§ REQUEST A
Please answer these from the article on author bios, marking each answer like its question:
(i) How many parts does the series on author media kits have?
(ii) On what dates does the free "Author Interview Challenge" run?
(iii) What three things does the media want a biography to explain?
§ REQUEST B
Carry the article on author bios forward from its last sentence.

§ QUOTED PASSAGE
>>>>

Your digital press kit needs to include author biographies—yes, plural. In this article, you’ll learn what they are, what the media expects from them, and how to write your own. There will also be some examples, a couple of key points, and a few things to avoid. I’ll also share why Superman was on hand when my girlfriend and I got engaged—and why that story doesn't appear in my author bio.

This is Part 2 of a 10-part series on creating your author media kit:

Part 1 - The Ultimate Guide to Creating an Author Media Kit
Part 2 - [You Are Here] - Author Bios

Join the FREE 5-day "Author Interview Challenge" June 12-16 and learn how to pitch yourself for a media interview without being pushy or self-promotional.

WHAT'S AN AUTHOR BIO?

When the media needs your biography, they’re not looking for your life story. They want a brief explanation of who you are as an author, what you write, and what differentiates you from other authors.

They may be looking for bios of different lengths. It might be for a simple blurb, it might be for an introduction to an article, or it may be for your credit at the end of an article.

<<<<

§ RECORDED INFORMATION

>>>>

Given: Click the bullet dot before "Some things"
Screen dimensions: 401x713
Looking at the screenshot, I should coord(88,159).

<<<<

§ REPLY A
(i) 10
(ii) June 12-16
(iii) Who you are as an author, what you write, and what differentiates you from other authors.

§ REPLY B
You also want bios of different lengths for your own promotional purposes. These would include your social media profiles, copy for your book covers, and to repurpose for other pieces in your author media kit.

You want these three bios to continue to be relevant next week, next month, in six months, or in a year. They should explain...

  • WHO ARE AS AN AUTHOR: Are you a teacher, expert, or storyteller? Lead with the kind of author you are.
  • WHAT YOU WRITE: What's your specific category or genre? Help us understand in as few words as possible exactly the kind of writing you do.
  • WHY YOU WRITE IT: Explain why you of all people write what you write. This can be because of work experience, or life experience, or it can be as simple as you're a fan who reads a lot of books in this category--and that’s what makes you an expert.

TYPES OF AUTHOR BIOS

Somebody else teaching this topic might tell you there’s a fourth type of bio. However, that’s different enough from the other three that I call it a “feature article.” There will be a separate entry about that in this blog series.

#1 - SHORT BIO

A graduate of the Chef & Truck Driver Academy, Sam Shoe is a food truck driver who loves sharing his recipes with anyone who listens. (1 sentence)

Your short bio should be one sentence that’s the most focused, most dynamic, most targeted, description of who you are as an author. It's pared down to the essential facts. If a complete stranger reads just one sentence about you, you want it to be this one.

This sentence shouldn’t include any irrelevant personal information. Don't mention where you went to school or about your pets or hobbies if it isn't related to what you write.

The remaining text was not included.